Exercise goal
Every record gets copied exactly, and no picture goes with it.

Extracted data
[Start of section]
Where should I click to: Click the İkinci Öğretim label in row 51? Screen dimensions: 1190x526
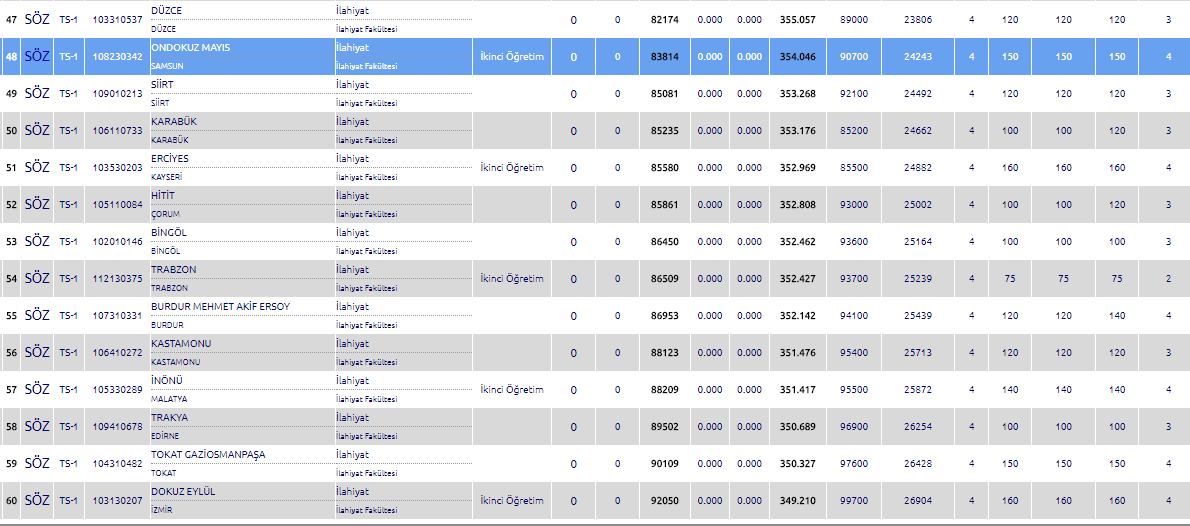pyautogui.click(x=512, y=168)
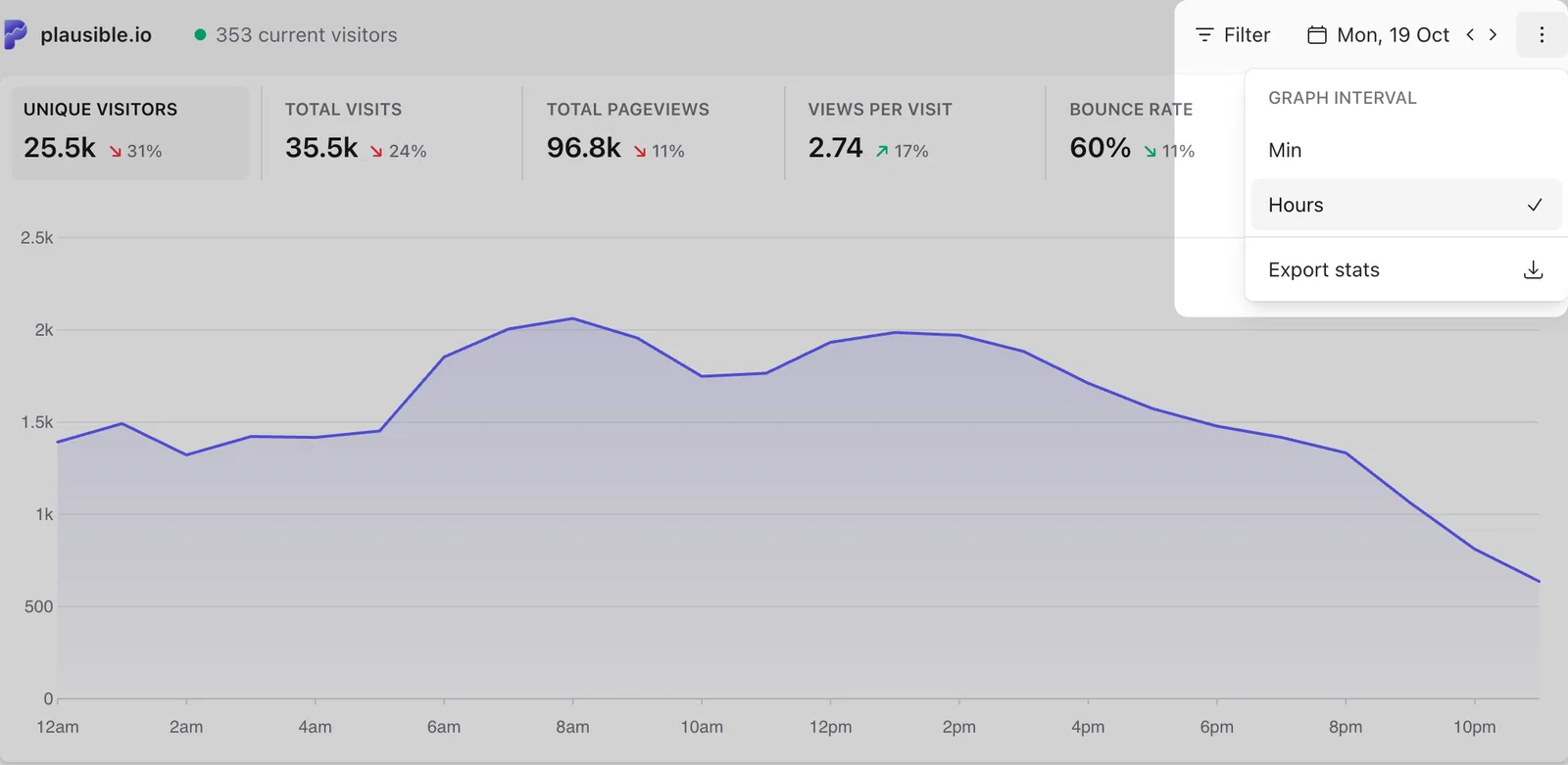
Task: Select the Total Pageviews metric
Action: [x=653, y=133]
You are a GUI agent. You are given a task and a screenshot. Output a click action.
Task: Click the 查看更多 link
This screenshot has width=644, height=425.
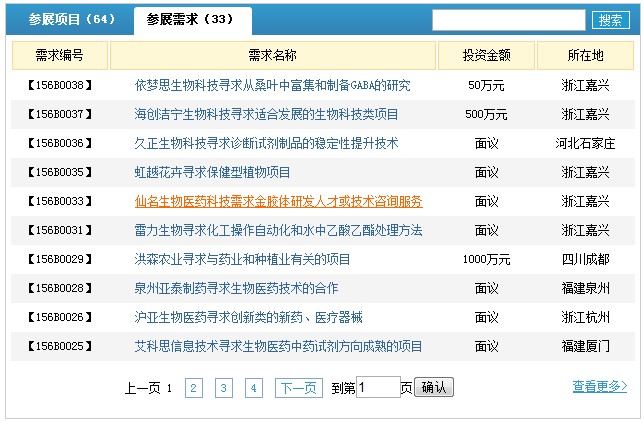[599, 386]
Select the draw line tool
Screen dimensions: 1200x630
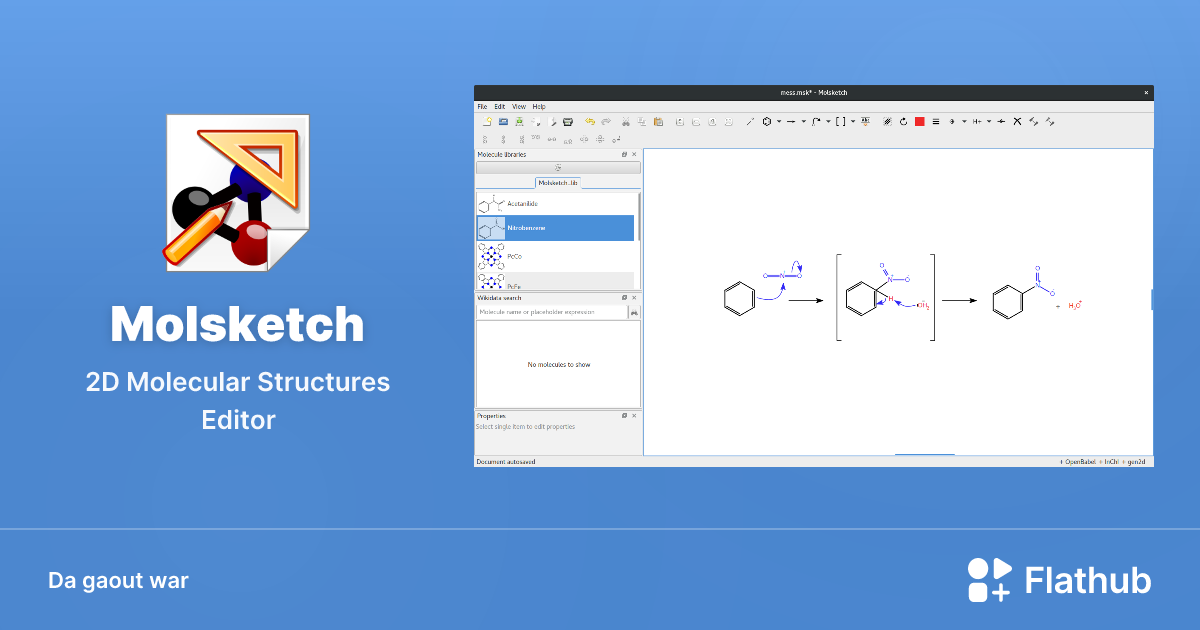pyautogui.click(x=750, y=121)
[End of section]
Final answer
Where should I click to: Click the İkinci Öğretim label in row 51? Screen dimensions: 1190x526
pyautogui.click(x=512, y=168)
Task: Select the Total Pageviews metric
Action: [x=653, y=133]
You are a GUI agent. You are given a task and a screenshot. Output a click action.
Task: Click the 查看更多 link
This screenshot has width=644, height=425.
[599, 386]
Select the draw line tool
Screen dimensions: 1200x630
pyautogui.click(x=750, y=121)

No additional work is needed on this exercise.